諸國里人談卷之四 観音寺笹
○観音寺笹(くわんのんじのさゝ)
三河國保飯(ほいの)郡、小松原観音寺の本尊は馬頭観音にて、行基菩薩の作也。毎年二月初午に此山に入て、參詣の人、隈笹(くまざゝ)を得て歸る也。馬の煩(わづらへ)る時、御影(みゑい[やぶちゃん注:ママ。])を厩(むまや)に呈し、この笹を飼(か)ふに、忽(たちまち)、癒(いゆ)る事、奇なり。又、南海を渡る舩、此堂の前を過(すぐ)る時、帆を下(さげ)ざれば、敢(あへ[やぶちゃん注:ママ。])て、難あり。よつて、もろ船、ともに帆を下(さげ)る也。
[やぶちゃん注:後半の帆云々は寺の前を畏れ多く通る船として敬意を表するということであろう。

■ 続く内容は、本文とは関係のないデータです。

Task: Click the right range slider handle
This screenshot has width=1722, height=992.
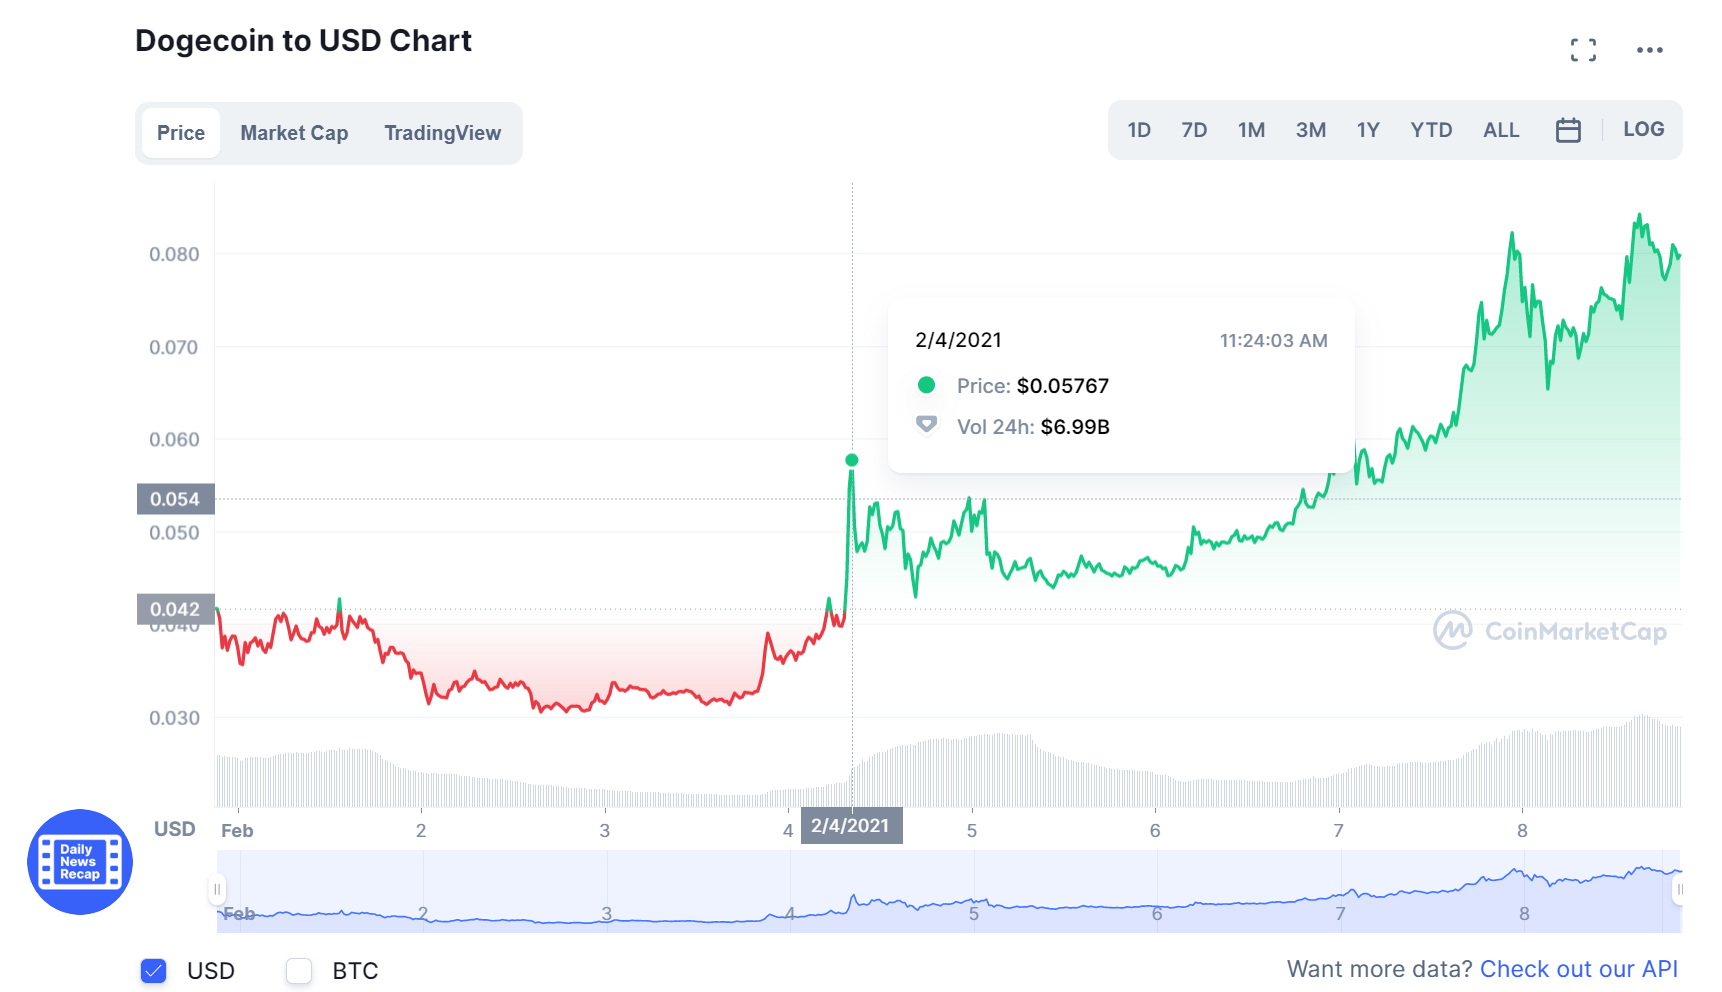Action: 1680,889
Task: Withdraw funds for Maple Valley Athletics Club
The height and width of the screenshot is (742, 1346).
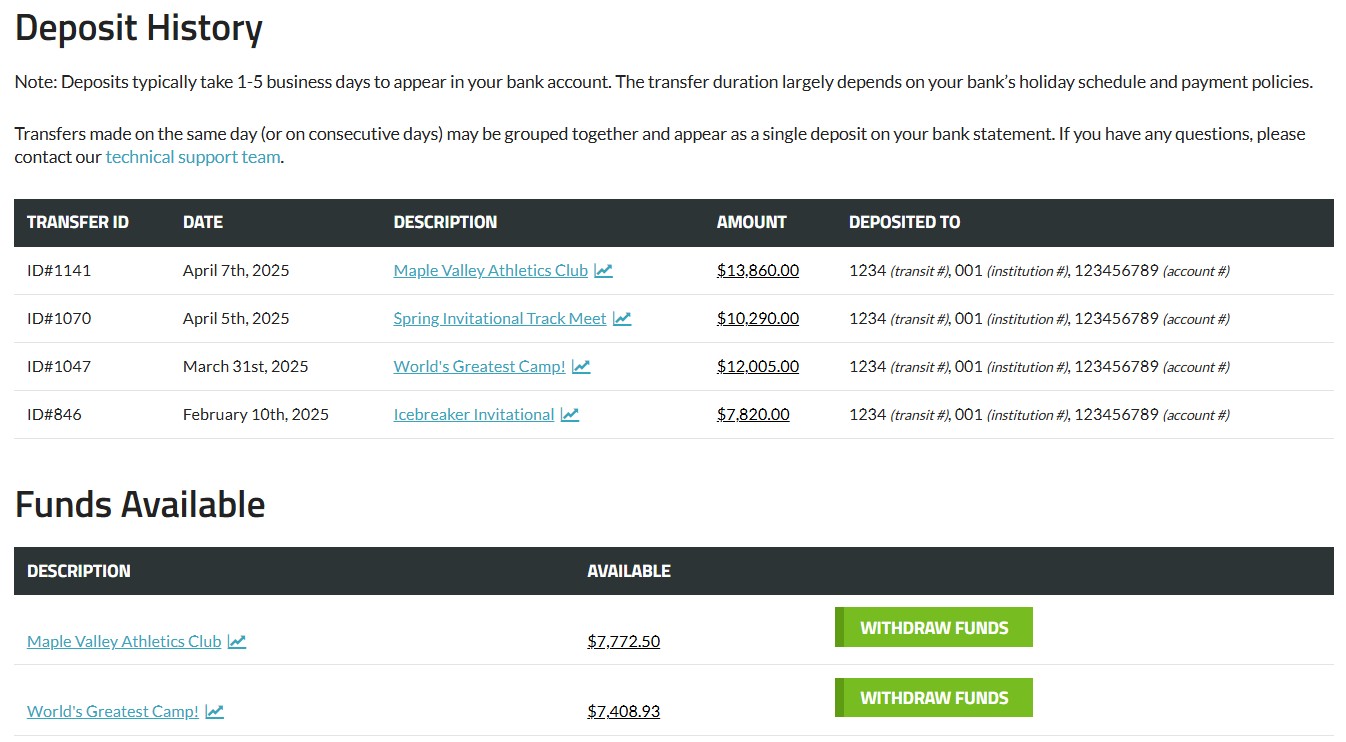Action: (933, 628)
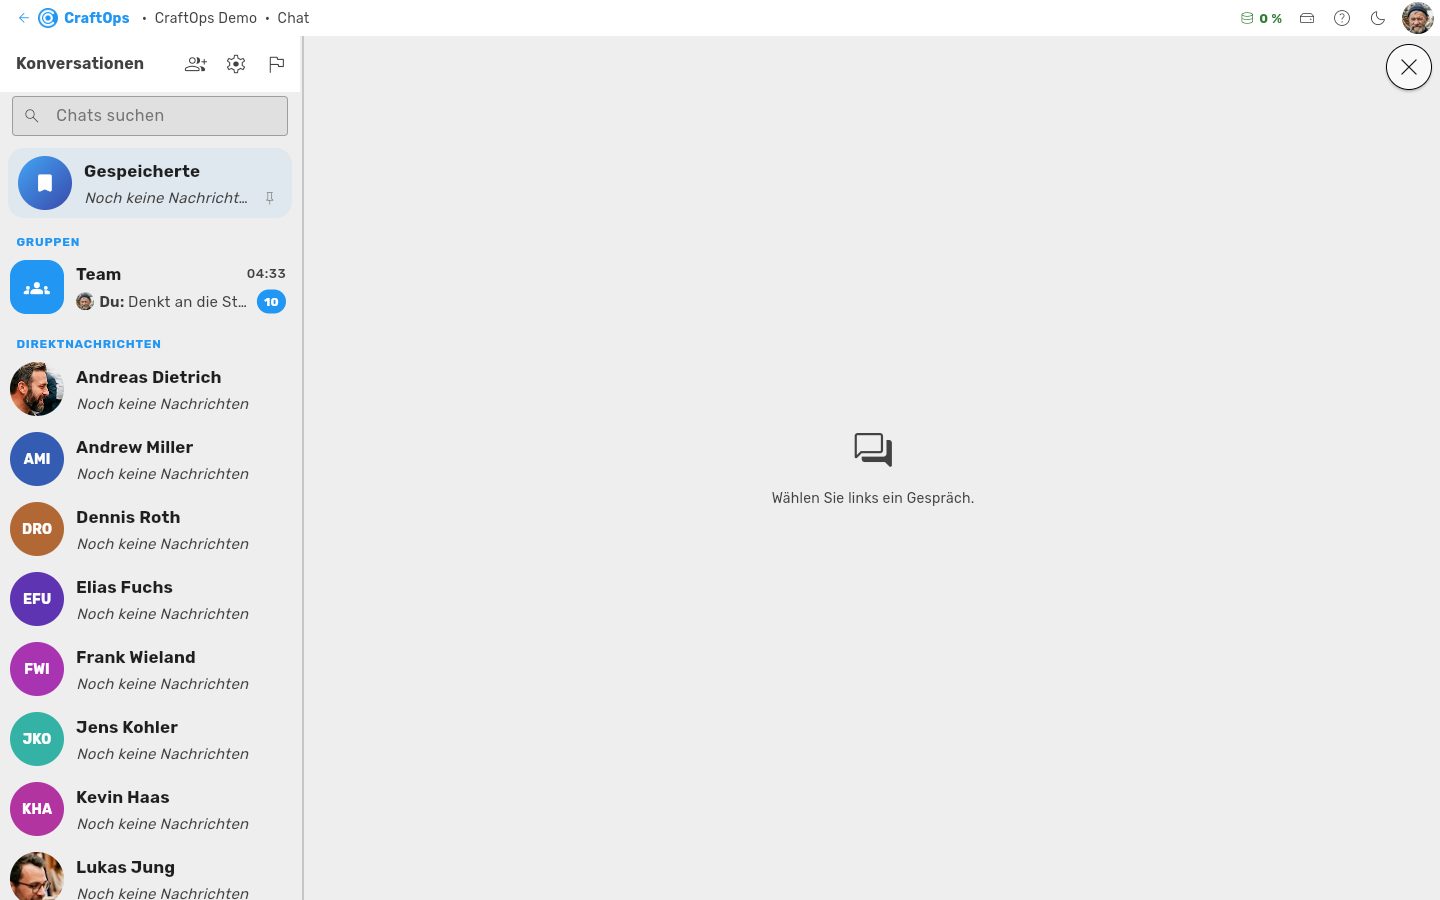Image resolution: width=1440 pixels, height=900 pixels.
Task: Open user profile avatar menu
Action: point(1418,18)
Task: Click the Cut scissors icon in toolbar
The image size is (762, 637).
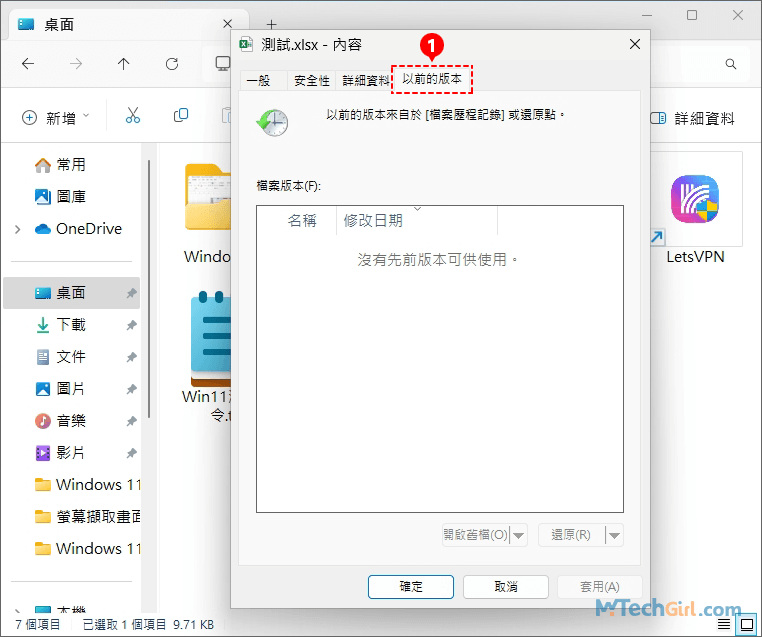Action: [133, 117]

帆前船は或いはそれで動けなくなることもあろうはずであるが、そこは馬頭観音の法力によって順調に渡れるとならば、誰もが素直に敬虔に帆を下ろしたということであろうか。
「三河國保飯(ほいの)郡」三河国(愛知県)「寶飯郡」の誤りであろう。但し「寶飯」も誤認で、本来は「寶飫(ほお)」であった。
「小松原観音寺」現在の愛知県豊橋市小松原町坪尻(渥美半島の根の東岸。遠州灘の沿岸)にある臨済宗小松原山東観音寺(とうかんのんじ)。本尊は馬頭観音菩薩。ここ(グーグル・マップ・データ)。ウィキの「東観音寺」によれば、寺伝では天平五(七三三)年に『行基によって開かれたとされる。かつては真言宗の寺院であったが、その後』、『現在の臨済宗に改められたという。江戸時代に入ると徳川家から寺領を寄せられ、江戸時代には多くの末寺を有していた』。正徳六(一七一六)年に『現在地に移されたという』とあるが、本「諸國里人談」は寛保三(一七四三)年刊であるから、ロケーションに問題はない。]